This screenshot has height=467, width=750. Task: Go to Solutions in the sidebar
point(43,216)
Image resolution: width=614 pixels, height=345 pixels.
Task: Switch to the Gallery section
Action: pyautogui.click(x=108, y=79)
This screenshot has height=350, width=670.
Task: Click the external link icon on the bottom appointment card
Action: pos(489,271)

Activity – An exact copy of the entire material is required.

Exercise answer –
This screenshot has height=467, width=750. Task: Go to Solutions in the sidebar
point(43,216)
Image resolution: width=614 pixels, height=345 pixels.
Task: Switch to the Gallery section
Action: pyautogui.click(x=108, y=79)
This screenshot has height=350, width=670.
Task: Click the external link icon on the bottom appointment card
Action: pos(489,271)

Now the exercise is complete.